EXERCISE PROMPT: Taking the line with "This screenshot has height=800, width=1280." as the first and the last line of the listing as the final one, please copy exactly those lines and no others, without pictures.

EXERCISE INPUTS:
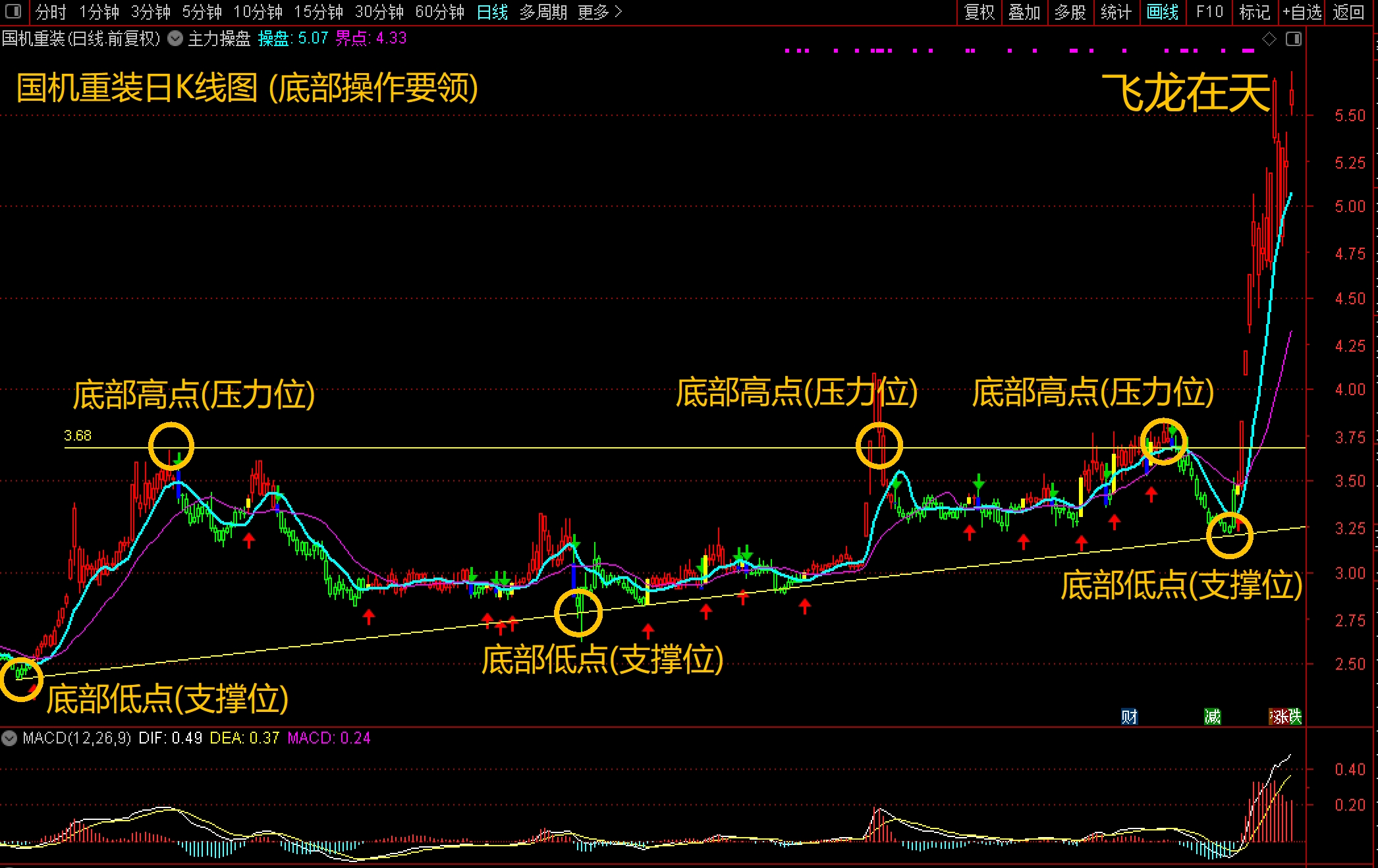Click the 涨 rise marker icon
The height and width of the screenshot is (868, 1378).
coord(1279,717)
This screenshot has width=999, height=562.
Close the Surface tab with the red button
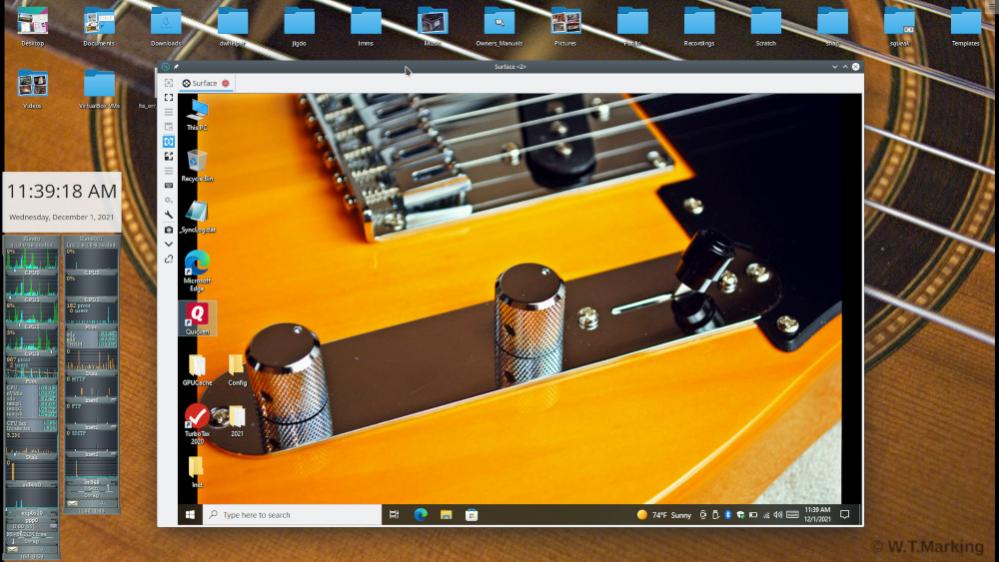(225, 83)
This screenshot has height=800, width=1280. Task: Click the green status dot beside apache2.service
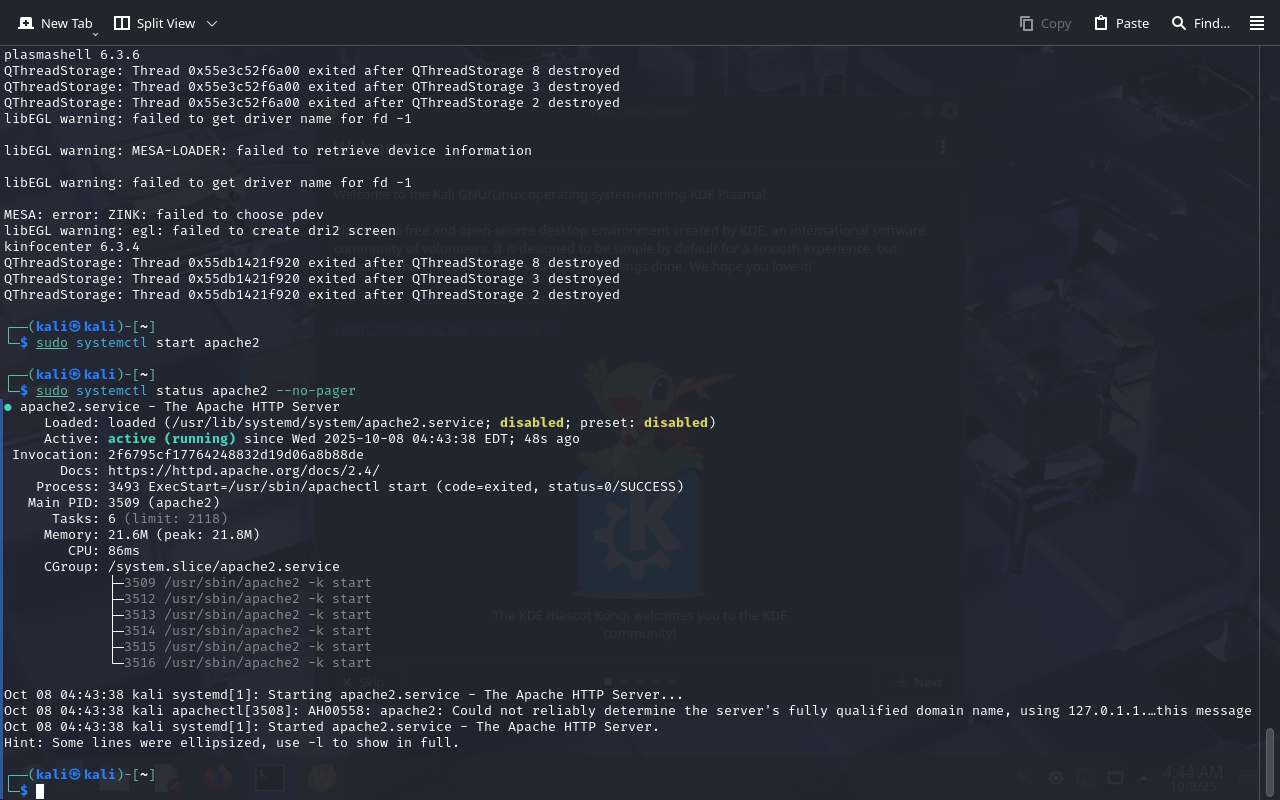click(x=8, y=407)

RESPONSE:
This screenshot has height=800, width=1280. Task: Click the green status dot beside apache2.service
click(x=8, y=407)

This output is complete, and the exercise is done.